WORK REQUIRED
What is needed here is an exact copy of all the data.

------------

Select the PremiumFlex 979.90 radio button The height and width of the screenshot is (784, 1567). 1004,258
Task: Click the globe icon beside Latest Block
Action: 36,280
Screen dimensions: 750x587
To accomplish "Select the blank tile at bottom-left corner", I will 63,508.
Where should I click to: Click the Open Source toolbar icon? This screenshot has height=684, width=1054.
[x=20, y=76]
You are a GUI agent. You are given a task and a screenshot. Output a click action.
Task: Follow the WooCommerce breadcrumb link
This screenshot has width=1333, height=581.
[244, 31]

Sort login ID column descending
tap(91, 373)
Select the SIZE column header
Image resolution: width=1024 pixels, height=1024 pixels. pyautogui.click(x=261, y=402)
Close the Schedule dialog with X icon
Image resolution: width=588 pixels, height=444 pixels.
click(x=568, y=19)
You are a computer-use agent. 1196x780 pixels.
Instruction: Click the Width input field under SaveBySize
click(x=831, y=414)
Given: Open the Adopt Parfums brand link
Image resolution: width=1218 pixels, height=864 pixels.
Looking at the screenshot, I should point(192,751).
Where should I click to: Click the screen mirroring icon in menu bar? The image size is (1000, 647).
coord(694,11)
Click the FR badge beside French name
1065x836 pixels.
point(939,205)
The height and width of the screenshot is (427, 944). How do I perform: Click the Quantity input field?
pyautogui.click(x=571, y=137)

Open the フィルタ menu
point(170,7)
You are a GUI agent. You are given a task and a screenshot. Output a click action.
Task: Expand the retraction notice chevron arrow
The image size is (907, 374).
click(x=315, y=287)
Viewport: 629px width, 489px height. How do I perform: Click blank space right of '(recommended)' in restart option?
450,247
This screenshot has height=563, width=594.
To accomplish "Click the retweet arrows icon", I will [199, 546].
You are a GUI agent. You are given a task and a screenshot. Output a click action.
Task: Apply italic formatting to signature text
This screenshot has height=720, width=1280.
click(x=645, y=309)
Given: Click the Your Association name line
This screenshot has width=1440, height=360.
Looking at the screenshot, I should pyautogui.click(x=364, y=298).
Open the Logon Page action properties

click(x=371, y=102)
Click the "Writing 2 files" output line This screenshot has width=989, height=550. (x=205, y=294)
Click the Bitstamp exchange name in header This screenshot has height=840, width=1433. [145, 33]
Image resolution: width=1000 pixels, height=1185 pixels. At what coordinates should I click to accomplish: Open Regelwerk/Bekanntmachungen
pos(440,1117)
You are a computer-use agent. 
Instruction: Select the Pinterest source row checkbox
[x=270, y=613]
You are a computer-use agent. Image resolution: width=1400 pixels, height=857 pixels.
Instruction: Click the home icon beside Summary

------------

RESULT OF THIS EXERCISE
Select the PremiumFlex 979.90 radio button The height and width of the screenshot is (784, 1567). 1004,258
Task: Click the globe icon beside Latest Block
Action: 36,280
Screen dimensions: 750x587
To accomplish "Select the blank tile at bottom-left corner", I will 63,508.
Where should I click to: Click the Open Source toolbar icon? This screenshot has height=684, width=1054.
[x=20, y=76]
You are a GUI agent. You are given a task and a screenshot. Output a click action.
Task: Follow the WooCommerce breadcrumb link
This screenshot has width=1333, height=581.
[244, 31]

Sort login ID column descending
tap(91, 373)
Select the SIZE column header
Image resolution: width=1024 pixels, height=1024 pixels. pyautogui.click(x=261, y=402)
Close the Schedule dialog with X icon
Image resolution: width=588 pixels, height=444 pixels.
click(x=568, y=19)
You are a computer-use agent. 1196x780 pixels.
Instruction: Click the Width input field under SaveBySize
click(x=831, y=414)
Given: Open the Adopt Parfums brand link
Image resolution: width=1218 pixels, height=864 pixels.
Looking at the screenshot, I should point(192,751).
Where should I click to: Click the screen mirroring icon in menu bar? The image size is (1000, 647).
coord(694,11)
Click the FR badge beside French name
1065x836 pixels.
point(939,205)
The height and width of the screenshot is (427, 944). How do I perform: Click the Quantity input field?
pyautogui.click(x=571, y=137)

Open the フィルタ menu
point(170,7)
You are a GUI agent. You are given a task and a screenshot. Output a click action.
Task: Expand the retraction notice chevron arrow
The image size is (907, 374).
click(x=315, y=287)
Viewport: 629px width, 489px height. How do I perform: Click blank space right of '(recommended)' in restart option?
450,247
This screenshot has height=563, width=594.
To accomplish "Click the retweet arrows icon", I will [199, 546].
You are a GUI agent. You are given a task and a screenshot. Output a click action.
Task: Apply italic formatting to signature text
This screenshot has height=720, width=1280.
click(x=645, y=309)
Given: Click the Your Association name line
This screenshot has width=1440, height=360.
Looking at the screenshot, I should pyautogui.click(x=364, y=298).
Open the Logon Page action properties

click(x=371, y=102)
Click the "Writing 2 files" output line This screenshot has width=989, height=550. (x=205, y=294)
Click the Bitstamp exchange name in header This screenshot has height=840, width=1433. [145, 33]
Image resolution: width=1000 pixels, height=1185 pixels. At what coordinates should I click to accomplish: Open Regelwerk/Bekanntmachungen
pos(440,1117)
You are a computer-use agent. 
Instruction: Select the Pinterest source row checkbox
[x=270, y=613]
You are a computer-use agent. Image resolution: width=1400 pixels, height=857 pixels.
Instruction: Click the home icon beside Summary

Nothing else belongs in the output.